Oleh: DR. H. Abdul Chair Ramadhan, SH, MH, MM*
Sahabat VOA-Islam...
Penyimpangan terhadap ajaran pokok agama bukanlah fenomena baru, melainkan telah berlangsung sedemikian lama dan beragam rupa. Penyimpangan yang melahirkan konflik horisontal (das sein) di masyarakat tentunya memerlukan das solen. Konflik tersebut merupakan kenyataan alamiah atau peristiwa konkret (das sein), oleh karea itu memerlukan kenyataan normatif atau apa yang seyogyanya dilakukan (das solen).
Dalam hukum yang terpenting bukanlah apa yang terjadi, melainkan apa yang seharusnya terjadi. Kaidah hukum bersifat memerintah, mengharuskan atau preskriptif, maka diperlukan suatu pengaturan normatif dalam bentuk peraturan perundang-undangan.
Penyimpangan terhadap ajaran pokok agama ternyata sangat terkait dengan pandangan ideologi para penganutnya. Dikatakan demikian oleh karena, dalam aspek teologis terkandung muatan ideologis dan bahkan pula politis. Sejalan dengan itu, maka dapat dikatakan penyimpangan terhadap ajaran pokok agama tidak dapat dilepaskan dengan aspek ideologi yang menghubungkannya. Ideologi dimaksud adalah ideologi transnasional yang mampu menembus batas-batas yuridiksi suatu Negara yang berdaulat (non territorial).
Tentu ideologi transnasional ini dapat menjadi ancaman nirmiliter bagi kelangsungan hidup suatu Negara, tidak terkecuali Negara Kesatuan Republik Indonesia (NKRI) yang diikat dengan ideologi Pancasila, baik sebagai dasar Negara, maupun pandangan hidup bangsa (Wawasan Nusantara).

Catatan pencarian letak kata dan elemen
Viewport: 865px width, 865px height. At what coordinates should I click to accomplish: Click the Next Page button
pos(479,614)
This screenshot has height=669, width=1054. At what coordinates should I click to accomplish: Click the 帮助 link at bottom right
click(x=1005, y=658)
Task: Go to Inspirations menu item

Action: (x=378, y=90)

==

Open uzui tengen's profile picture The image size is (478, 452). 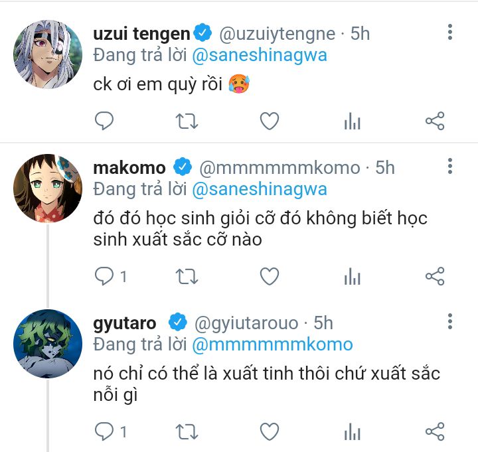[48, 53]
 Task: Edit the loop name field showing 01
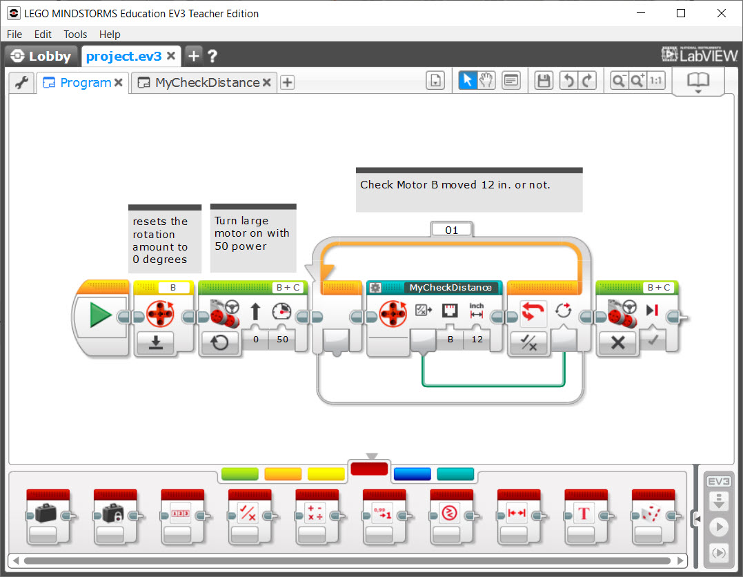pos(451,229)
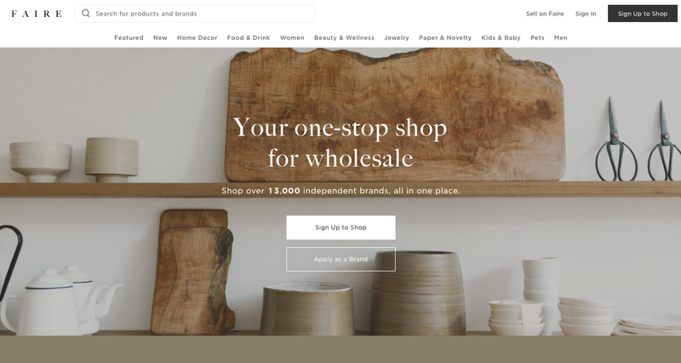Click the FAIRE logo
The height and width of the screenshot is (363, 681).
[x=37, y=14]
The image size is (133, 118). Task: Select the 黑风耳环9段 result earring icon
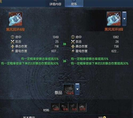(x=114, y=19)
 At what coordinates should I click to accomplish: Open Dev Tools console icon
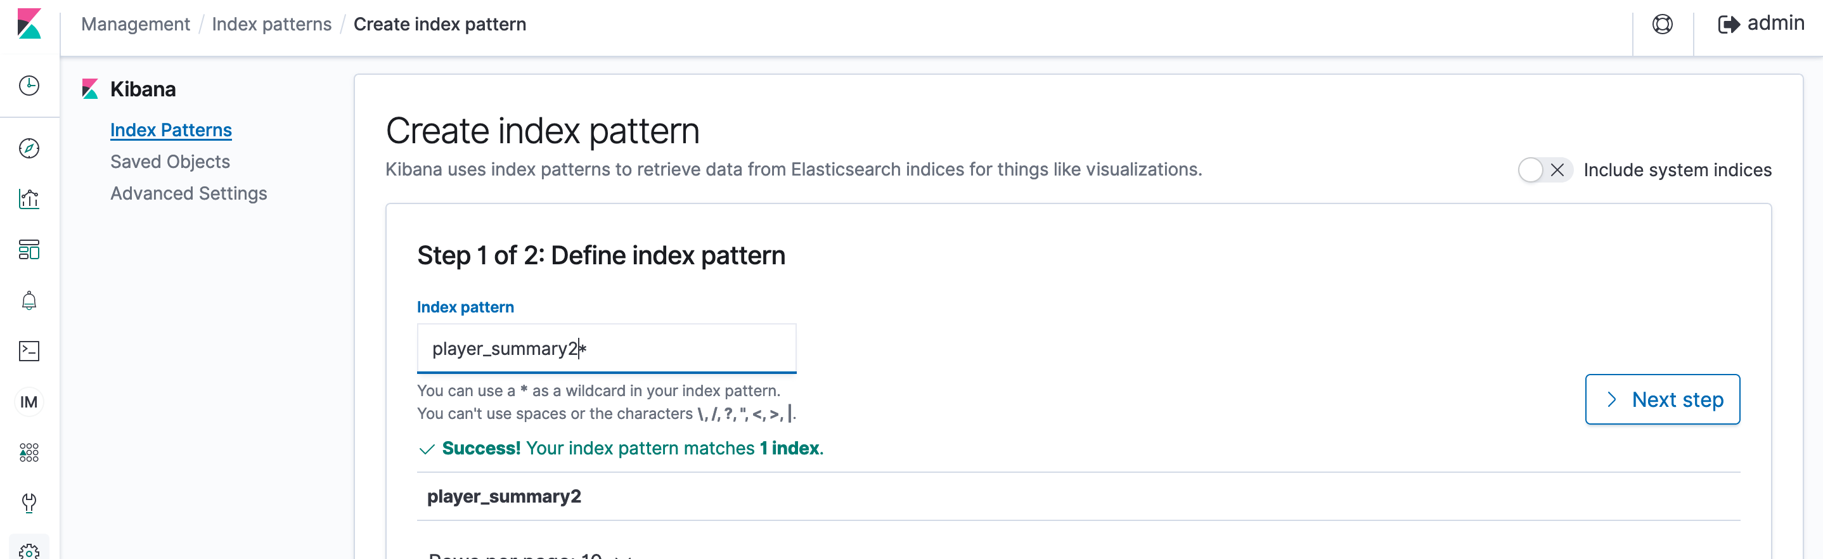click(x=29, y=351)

...

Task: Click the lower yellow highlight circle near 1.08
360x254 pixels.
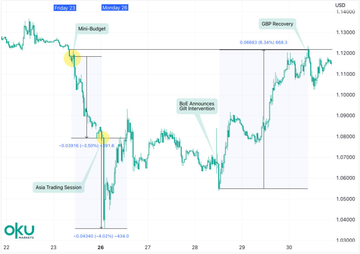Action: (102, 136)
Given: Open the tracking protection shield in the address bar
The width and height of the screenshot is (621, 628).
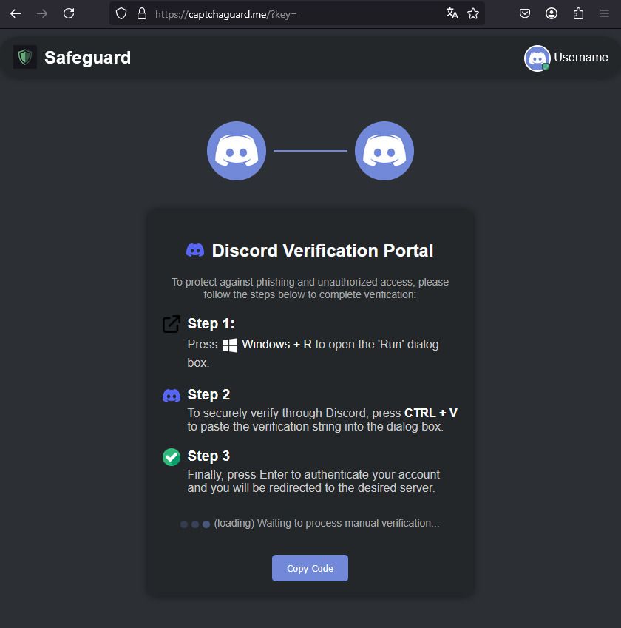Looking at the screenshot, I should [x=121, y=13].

§ **TUGAS LATIHAN**: Salin dengan persis bagian teks pilihan, mulai dari kata-kata yang memuat "Tentu ideologi transnasional" dan berhenti setelah "bangsa (Wawasan Nusantara).". Baris-baris di atas merupakan bahan tersendiri yang terpisah dari teks pilihan.

§ **JAWABAN TERTULIS**:
Tentu ideologi transnasional ini dapat menjadi ancaman nirmiliter bagi kelangsungan hidup suatu Negara, tidak terkecuali Negara Kesatuan Republik Indonesia (NKRI) yang diikat dengan ideologi Pancasila, baik sebagai dasar Negara, maupun pandangan hidup bangsa (Wawasan Nusantara).